The project site was Al Jabalain locality of White Nile State, Sudan (Fig. 2), which is composed of six units. We used the unit as a basic structure of implementation activities in Sudan. White Nile State is located along the White Nile River in the southeastern part of Sudan, and water canals are well developed in this region. As the land is almost flat, irrigation is based on a network of gravity-fed mud-lined canals. The Al Jabalain locality is situated on the east bank of the White Nile River in southern White Nile State. All villages included in the study were located adjacent to the White Nile River, and most houses were built with mud bricks. Most village residents used water from the river and earned their income from agriculture, livestock breeding, or fishing. The study areas included a total of 169 primary schools and 482,902 individuals, including 78,615 primary school students (Table 1). Rabak unit was an urbanized community, whereas the other Al Jabalain, Assalaya, Jazeera Aba, Joda and Kenana units were rural communities. Fig. 3 shows the adherence of participants to the present study.

Figure 2. Location of the Al Jabalain locality, the site of "The Project for Combating Schistosomiasis in Sudan 2009–2011".

Figure 2

The Al Jabalain locality is situated on the east bank of the White Nile River in southern White Nile State.

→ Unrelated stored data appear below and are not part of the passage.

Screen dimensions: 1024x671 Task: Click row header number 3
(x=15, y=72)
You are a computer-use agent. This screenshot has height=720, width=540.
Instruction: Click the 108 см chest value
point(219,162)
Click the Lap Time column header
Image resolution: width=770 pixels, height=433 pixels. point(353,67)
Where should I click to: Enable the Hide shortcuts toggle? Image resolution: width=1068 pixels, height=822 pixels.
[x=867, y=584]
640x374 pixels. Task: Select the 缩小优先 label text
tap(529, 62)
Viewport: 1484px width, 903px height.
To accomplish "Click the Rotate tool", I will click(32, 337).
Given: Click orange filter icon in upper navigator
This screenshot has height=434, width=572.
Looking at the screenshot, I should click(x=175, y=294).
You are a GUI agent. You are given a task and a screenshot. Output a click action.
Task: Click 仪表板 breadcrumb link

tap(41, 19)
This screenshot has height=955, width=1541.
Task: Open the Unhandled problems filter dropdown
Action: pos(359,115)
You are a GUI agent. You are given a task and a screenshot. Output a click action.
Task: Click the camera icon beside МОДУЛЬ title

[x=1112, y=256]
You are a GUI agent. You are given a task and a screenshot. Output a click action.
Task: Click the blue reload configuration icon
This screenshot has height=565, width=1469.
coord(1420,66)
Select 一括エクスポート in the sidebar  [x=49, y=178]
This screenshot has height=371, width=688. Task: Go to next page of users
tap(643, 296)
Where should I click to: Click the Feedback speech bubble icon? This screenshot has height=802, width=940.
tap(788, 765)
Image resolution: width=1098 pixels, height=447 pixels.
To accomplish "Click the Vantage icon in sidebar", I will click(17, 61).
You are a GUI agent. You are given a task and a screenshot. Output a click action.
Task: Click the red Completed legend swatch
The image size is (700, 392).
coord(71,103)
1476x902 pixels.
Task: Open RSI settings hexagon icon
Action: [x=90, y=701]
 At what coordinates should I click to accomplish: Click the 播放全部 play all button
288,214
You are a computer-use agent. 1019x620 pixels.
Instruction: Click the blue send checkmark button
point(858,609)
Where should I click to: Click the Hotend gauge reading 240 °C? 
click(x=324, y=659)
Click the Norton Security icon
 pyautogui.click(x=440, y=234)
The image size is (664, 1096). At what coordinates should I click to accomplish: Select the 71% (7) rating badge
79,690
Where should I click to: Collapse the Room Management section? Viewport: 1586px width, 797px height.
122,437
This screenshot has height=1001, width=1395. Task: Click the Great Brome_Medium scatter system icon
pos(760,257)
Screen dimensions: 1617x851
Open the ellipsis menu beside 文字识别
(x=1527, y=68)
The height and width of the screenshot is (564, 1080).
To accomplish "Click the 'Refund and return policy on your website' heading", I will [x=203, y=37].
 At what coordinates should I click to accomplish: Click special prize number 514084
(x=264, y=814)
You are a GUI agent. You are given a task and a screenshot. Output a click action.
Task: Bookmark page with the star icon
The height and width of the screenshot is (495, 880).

Dot (•); baseline survey areas of each unit in the Al Jabalain locality of White Nile State, Sudan.

Table 1. Number of students and village residents in the Al Jabalain locality of White Nile State, Sudan.

Units No. of schools No. of students No. of village residents Population by age group
Under 15 years old Over 15 years old Total*
Al Jabalain 30 10,226 58,745 30,347 38,624 68,971
Assalaya 29 10,444 59,101 30,600 38,945 69,545
Jazeera Aba 18 6,474 36,639 18,970 24,143 43,113
Joda 10 4,463 21,703 11,513 14,653 26,166
Kenana 34 17,750 91,975 48,279 61,446 109,725
Rabak 48 29,258 136,124 72,768 92,614 165,382
Total 169 78,615 404,287 212,477 270,425 482,902

*Total population  =  No. of students + No. of village residents.

Figure 3. Flow chart of the participation and adherence in the present study.

Figure 3

This project was carried out at Al Jabalain locality of White Nile State in Sudan from August 2009 to June 2011. The study areas included a total of 169 primary schools and 482,902 individuals, including 78,615 primary school students. For baseline survey, 10,671 urines and 9,107 stools were collected from 10,671 students of 61 primary schools before treatment. For follow-up evaluation, 12 schools were randomly selected among 61 schools for baseline survey, and 2,001 urines and 1,867 stools were collected from 2,001 students. According to the results of baseline survey of primary school belonging the village, village residents were received the different patterns of chemotherapy and health education.

Sample size calculation and selection for baseline survey

According to the agreement, the total numbers for parasitological examination were approximately 10,000 among 78,615 students, and they were selected as follows. The numbers of total students (78,615) were approximately 7.8 times more than target number (approximately 10,000) for baseline survey. Assigned numbers of students of each unit were calculated by dividing of total student numbers of each unit by 7.8. Numbers of surveyed schools were calculated by dividing half of mean number of students of each school in each unit, because samples from the 1st, 3rd and 5th grade classes of each school were collected. Since there were some differences of students' number of each school, we substantially determined the number of schools to collect samples at each unit by a number of averages ± 20%.

The number of schools surveying at baseline were finally selected considering the location, total number of students, accessibility to school, and environmental condition of schools. To evaluate the prevalence of S. haematobium and S. mansoni infection, baseline survey was implemented at 61 primary schools in Al Jabalain locality from December 2009 to March 201 (Table 2, Fig. 4). In one school, we collected the samples around 80-250, but not more than 300. If the number of students of one school was less than 100, all students were subjected. The STROBE check is available as Supporting Information (S1 Checklist).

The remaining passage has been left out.